UBS: These are the companies most at risk from President Trump's trade war
- UBS rounded up the most at-risk companies in every industry with regards to President Donald Trump's ongoing trade war with China, Europe, and others.
- Analysts warn these companies could see their earnings per share hit with double that of the market average.
President Trump's trade war is showing no signs of stopping, and it's already taken a toll on markets.
In the face of further escalation, UBS asked its equities analysts in each sector to identify the three companies under their coverage that were most at risk if the trade war if it continued.
"Given tariffs are at the product level, it is important to understand how firms may react as these decisions will impact prices, investment, and supply chains, which will in turn reverberate through the economy," said the team of analysts lead by Keith Parker, the bank's US chief equity strategist.
The 32 stocks listed by the bank have already seen a 4.5% underperformance compared to the benchmark S&P 500 index. The losses could worsen as companies are forced to either pass on increased costs to consumers or shoulder the extra burden, lowering margins.
Here's what the team asked company analysts in order to come up with the list:
- What percentage of your companies' cost base would be impacted?
- Would they pass on increases/decreases in costs to clients, and by how much?

*Material provided*:
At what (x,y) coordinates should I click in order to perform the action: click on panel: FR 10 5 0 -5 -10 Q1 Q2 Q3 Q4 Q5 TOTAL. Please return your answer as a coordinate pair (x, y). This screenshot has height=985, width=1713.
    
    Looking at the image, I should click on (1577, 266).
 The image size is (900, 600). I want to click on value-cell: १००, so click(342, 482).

*Exercise requirements*:
a: Swap "supply chains" for "distribution networks" in the trade war article's passage that begins at "In the face" and stops after "would be impacted?", giving that passage back in full.
b: Carry on writing the article about UBS and the trade war, picking up after its last line.
The data has no connection to the trade war article.

*Responses*:
a:
In the face of further escalation, UBS asked its equities analysts in each sector to identify the three companies under their coverage that were most at risk if the trade war if it continued.
"Given tariffs are at the product level, it is important to understand how firms may react as these decisions will impact prices, investment, and distribution networks, which will in turn reverberate through the economy," said the team of analysts lead by Keith Parker, the bank's US chief equity strategist.
The 32 stocks listed by the bank have already seen a 4.5% underperformance compared to the benchmark S&P 500 index. The losses could worsen as companies are forced to either pass on increased costs to consumers or shoulder the extra burden, lowering margins.
Here's what the team asked company analysts in order to come up with the list:
- What percentage of your companies' cost base would be impacted?

b:
- How much would they decrease/increase capex?
- Would firms adjust supply chains?
- Use substitute goods? Relocate production?
- What's priced in?
"Companies/industries most affected could see an EPS hit 2x+ larger than the S&P overall, suggesting trade escalation is not priced," UBS warned.
Here's their list of most at-risk names:
Rockwell Automation
Ticker: ROK
Industry: Electrical equipment and multi-industry
Year-to-date performance: -10.4%
"Exposure to global capacity build-out, autos," fueled the risk to Rockwell, UBS said.
SPX Flow
Ticker: FLOW
Industry: Electrical equipment and multi-industry
Year-to-date performance: 0.0%.
UBS cites "higher cyclicality,international exposure, and leverage" as to why SPX may be more at-risk.
Deere & Co. (John Deere)
Ticker: DE
Industry: US machinery
Year-to-date performance: -10.9%
"Ag machinery companies could be negatively impacted in the near term by falling soybean prices and weaker demand if Chinese imports decline," UBS warned in the report. "They could also be negatively impacted by weaker hog exports."
CNH Industrial
Ticker: CNH
Industry: US machinery
Year-to-date performance: -13.8%
"Tariffs have had a negative impact on the Machinery sector already, as a result of increases in steel prices," UBS said.
"We think the trade scenario could have some additional negative impact, although US machinery companies import few finished products from China. Still, a slowdown in global GDP would likely affect machinery demand. "
Illinois Tool Works
Ticker: ITW
Industry: US machinery
Year-to-date performance: -15.8%
"Auto tariffs could negatively impact auto suppliers," UBS warns.
Pier 1 Imports
Ticker: PIR
Industry: Hardline, Broadline, and Food Retail
Year-to-date performance: -49.2%
"A number of subsectors within Hardline retail sell goods that are imported from China," UBS said. "The degree of exposure varies widely by subsector. For instance, Home Furnishings players such as PIR, RH and WSM source a majority of their products from China (we estimate 30-70% of their merchandise are manufactured in China)."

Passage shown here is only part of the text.